現在、製造業が抱えている課題は複雑です。高品質な製品を迅速かつ確実に提供し、同時にコスト削減を実現しなければなりません。さらに、CO2削減への環境的な要求も高まっています。持続可能な生産への要求は、バリューチェーンの責任者たちによって受け継がれています。また、サプライヤーに対しても、エネルギー効率の高いソリューションを求める傾向が強まっています。
サブサプライヤーにもそのような要求への対応が求められています。TOX® PRESSOTECHNIKは、接合技術を選択する際にカーボンフットプリントを考慮し、省エネ技術を優先することを推奨しています。
技術比較
抵抗スポット溶接は、すでに確立された接合プロセスであり、何十年もの間、多くの企業で使用されてきましたが、エネルギーフットプリントがマイナスであることに意識が向けられることはありませんでした。TOX®PRESSOTECHNIKが顧客に提供する効率的な技術であるクリンチングが、その持続可能な代替案です。TOX®PRESSOTECHNIKの技術責任者であるMarcus Matzke博士は、「このプロセスは、高度に自動化された大規模生産と手動ワークステーションでの単品生産において、エネルギー効率の高い接合プロセスを提供する技術的ソリューションです」と語っています。「クリンチは、ユーザーが設定したCO2目標を達成するための重要な技術なのです。」
TOX® PRESSOTECHNIKは、エネルギー効率に関する優位性を証明するため、パーダーボルン大学の材料工学・接合技術研究所に依頼し、抵抗スポット溶接のエネルギー消費量測定を実施しました。同研究所では、純鉄と純アルミニウムの複合材を調査しました。
エネルギーに関しては勝者
その結果 どちらの素材の組み合わせでも、クリンチングに軍配が上がりました。接合部によっては、80~90%のエネルギーを節約することができる事が分かりました。「溶接の代わりにクリンチングを使えば、CO2排出量を大幅に削減することができるのです。クリンチングでは、換気や抽出のためのエネルギー消費も必要ありません。」とMarcus Matzke博士は述べています。

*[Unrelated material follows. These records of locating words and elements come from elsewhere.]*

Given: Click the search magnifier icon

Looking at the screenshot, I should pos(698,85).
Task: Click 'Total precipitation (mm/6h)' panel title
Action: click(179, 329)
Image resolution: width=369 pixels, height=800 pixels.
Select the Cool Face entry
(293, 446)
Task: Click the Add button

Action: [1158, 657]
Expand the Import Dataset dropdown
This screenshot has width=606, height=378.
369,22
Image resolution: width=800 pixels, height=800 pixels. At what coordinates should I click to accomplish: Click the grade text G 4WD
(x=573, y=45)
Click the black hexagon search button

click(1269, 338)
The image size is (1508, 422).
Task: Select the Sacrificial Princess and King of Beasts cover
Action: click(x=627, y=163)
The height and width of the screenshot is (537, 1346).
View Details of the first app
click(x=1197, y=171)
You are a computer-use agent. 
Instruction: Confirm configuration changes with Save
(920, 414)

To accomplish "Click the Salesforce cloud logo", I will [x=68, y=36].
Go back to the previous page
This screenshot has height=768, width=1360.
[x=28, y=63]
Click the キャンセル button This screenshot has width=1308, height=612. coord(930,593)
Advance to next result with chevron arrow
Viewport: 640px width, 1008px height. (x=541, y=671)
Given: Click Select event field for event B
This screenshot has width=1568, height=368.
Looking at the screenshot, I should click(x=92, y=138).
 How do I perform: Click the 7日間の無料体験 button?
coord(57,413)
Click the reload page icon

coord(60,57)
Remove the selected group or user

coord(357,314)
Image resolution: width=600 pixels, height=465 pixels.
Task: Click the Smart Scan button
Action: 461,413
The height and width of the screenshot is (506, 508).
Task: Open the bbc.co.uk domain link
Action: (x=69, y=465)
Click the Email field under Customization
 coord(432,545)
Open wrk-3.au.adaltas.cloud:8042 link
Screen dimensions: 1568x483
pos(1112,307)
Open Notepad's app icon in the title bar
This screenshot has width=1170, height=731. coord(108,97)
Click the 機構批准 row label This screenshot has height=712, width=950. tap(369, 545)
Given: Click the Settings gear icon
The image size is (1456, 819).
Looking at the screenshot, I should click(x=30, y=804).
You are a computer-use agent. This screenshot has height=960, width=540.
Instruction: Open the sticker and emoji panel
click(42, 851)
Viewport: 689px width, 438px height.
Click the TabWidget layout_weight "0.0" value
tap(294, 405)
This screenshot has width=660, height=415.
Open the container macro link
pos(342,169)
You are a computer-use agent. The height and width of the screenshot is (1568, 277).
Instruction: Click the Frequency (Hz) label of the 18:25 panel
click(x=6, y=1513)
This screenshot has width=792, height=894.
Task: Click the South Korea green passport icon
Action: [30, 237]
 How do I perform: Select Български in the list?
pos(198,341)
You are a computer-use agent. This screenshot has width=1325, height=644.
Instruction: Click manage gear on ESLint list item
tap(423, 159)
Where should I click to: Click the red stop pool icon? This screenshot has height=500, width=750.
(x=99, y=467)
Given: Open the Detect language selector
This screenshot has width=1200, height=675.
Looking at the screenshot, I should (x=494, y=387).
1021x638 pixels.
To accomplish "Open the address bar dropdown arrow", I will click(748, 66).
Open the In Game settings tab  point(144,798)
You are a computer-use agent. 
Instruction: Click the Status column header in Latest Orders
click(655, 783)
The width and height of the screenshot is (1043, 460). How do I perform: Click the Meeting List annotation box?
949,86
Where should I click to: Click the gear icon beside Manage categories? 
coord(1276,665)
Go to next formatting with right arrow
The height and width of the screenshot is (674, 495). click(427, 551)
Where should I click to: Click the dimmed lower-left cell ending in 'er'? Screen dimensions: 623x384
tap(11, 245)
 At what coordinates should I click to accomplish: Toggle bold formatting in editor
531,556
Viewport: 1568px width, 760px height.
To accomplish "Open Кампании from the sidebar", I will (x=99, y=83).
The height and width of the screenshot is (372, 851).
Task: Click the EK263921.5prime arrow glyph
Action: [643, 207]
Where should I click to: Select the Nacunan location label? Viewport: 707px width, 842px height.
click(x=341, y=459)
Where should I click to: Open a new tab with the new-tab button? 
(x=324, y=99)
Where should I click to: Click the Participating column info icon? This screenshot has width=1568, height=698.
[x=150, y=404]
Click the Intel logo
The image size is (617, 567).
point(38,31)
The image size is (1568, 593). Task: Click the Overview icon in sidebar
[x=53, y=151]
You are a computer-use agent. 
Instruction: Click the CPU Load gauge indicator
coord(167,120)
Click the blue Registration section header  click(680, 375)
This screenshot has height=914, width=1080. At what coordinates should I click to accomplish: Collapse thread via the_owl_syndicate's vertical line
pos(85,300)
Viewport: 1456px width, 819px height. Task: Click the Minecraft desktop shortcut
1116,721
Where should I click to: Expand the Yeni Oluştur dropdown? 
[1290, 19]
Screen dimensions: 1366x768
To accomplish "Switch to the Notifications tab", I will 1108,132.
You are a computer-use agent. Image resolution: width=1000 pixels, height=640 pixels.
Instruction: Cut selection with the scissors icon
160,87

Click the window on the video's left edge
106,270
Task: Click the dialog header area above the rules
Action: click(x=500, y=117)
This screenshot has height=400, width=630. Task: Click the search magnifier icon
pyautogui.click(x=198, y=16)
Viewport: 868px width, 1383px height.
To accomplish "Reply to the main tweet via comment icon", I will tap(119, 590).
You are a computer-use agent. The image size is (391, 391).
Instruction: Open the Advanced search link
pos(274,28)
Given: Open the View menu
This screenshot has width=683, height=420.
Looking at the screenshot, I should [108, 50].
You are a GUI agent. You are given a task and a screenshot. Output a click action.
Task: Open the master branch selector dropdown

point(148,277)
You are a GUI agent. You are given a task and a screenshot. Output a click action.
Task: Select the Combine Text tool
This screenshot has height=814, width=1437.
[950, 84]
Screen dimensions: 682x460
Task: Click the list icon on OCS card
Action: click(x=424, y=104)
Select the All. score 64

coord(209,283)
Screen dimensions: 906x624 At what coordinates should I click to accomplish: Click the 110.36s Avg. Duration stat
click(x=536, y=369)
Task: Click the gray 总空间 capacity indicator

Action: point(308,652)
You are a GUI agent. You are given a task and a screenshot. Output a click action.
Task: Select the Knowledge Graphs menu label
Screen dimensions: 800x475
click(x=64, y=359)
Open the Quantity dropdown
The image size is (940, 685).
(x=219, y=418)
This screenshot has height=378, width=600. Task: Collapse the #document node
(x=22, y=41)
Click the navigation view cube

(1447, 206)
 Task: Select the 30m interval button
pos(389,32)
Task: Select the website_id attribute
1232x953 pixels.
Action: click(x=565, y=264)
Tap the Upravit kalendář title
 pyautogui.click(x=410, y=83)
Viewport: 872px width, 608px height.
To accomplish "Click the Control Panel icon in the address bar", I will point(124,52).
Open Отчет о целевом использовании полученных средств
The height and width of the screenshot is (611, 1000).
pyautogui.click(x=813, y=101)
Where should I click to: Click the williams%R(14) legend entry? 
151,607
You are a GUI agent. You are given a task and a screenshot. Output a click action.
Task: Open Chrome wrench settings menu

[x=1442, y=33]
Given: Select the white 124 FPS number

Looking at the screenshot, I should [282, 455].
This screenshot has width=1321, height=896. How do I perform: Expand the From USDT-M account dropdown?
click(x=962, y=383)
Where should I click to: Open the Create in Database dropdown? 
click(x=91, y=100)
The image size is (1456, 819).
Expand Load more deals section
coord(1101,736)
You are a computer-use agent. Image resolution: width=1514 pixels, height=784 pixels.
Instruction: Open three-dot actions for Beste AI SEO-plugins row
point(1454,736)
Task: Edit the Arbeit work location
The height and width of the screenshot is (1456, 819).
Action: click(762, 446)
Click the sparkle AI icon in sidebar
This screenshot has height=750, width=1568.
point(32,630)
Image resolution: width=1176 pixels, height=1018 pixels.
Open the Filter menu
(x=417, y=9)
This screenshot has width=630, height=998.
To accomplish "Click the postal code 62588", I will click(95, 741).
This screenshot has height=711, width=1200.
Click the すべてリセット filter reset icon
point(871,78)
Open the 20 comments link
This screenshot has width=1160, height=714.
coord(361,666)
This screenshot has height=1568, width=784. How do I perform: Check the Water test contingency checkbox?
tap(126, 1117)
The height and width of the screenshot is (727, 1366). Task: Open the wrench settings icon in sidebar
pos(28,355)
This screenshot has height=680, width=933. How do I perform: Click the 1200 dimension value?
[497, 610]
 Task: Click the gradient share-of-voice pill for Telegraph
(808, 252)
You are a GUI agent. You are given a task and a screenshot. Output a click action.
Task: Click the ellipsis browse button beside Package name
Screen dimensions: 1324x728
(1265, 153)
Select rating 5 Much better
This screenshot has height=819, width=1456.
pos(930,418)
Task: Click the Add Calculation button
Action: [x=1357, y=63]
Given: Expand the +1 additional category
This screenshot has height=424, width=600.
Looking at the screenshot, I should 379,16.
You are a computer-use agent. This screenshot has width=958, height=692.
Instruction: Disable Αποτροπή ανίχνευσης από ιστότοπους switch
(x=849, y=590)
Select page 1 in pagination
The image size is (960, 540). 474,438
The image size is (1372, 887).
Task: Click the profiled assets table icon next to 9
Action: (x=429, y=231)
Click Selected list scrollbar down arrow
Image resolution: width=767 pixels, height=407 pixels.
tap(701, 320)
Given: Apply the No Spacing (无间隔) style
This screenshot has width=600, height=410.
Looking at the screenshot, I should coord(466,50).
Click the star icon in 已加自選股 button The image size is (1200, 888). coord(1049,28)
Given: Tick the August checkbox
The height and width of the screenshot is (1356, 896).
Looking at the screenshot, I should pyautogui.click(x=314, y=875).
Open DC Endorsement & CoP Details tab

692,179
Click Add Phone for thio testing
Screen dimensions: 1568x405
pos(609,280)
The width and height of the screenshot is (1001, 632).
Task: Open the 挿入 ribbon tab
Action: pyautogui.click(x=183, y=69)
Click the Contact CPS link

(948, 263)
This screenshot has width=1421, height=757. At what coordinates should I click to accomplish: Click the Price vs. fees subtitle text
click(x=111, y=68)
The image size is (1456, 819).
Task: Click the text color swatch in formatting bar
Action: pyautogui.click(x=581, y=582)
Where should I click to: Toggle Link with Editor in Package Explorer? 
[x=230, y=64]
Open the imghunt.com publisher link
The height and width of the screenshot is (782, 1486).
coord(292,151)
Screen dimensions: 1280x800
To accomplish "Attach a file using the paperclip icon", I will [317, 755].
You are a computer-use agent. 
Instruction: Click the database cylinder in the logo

しかし、このプロセスが優れているのは、エネルギー消費量だけではありません。企業は別の場所でも節約することができるのです。クリンチ接合は接合部の成形のみで行われるため、ネジ、ナット、リベットなどの補助的な接合部品は必要ありませんし、その供給装置も不要です。クーラントやガスを供給する必要がなく、化学物質や汚染物質の処理も不要です。さらに、クリンチング中には有毒なガスも発生せず作業者に害を与えることもありません。また、作業中の騒音も大幅に低減しています。
技術責任者は、「コスト面で直接比較した場合、お客様の設備投資、ランニングコスト、ツールコストを40%削減できると考えています」と述べています。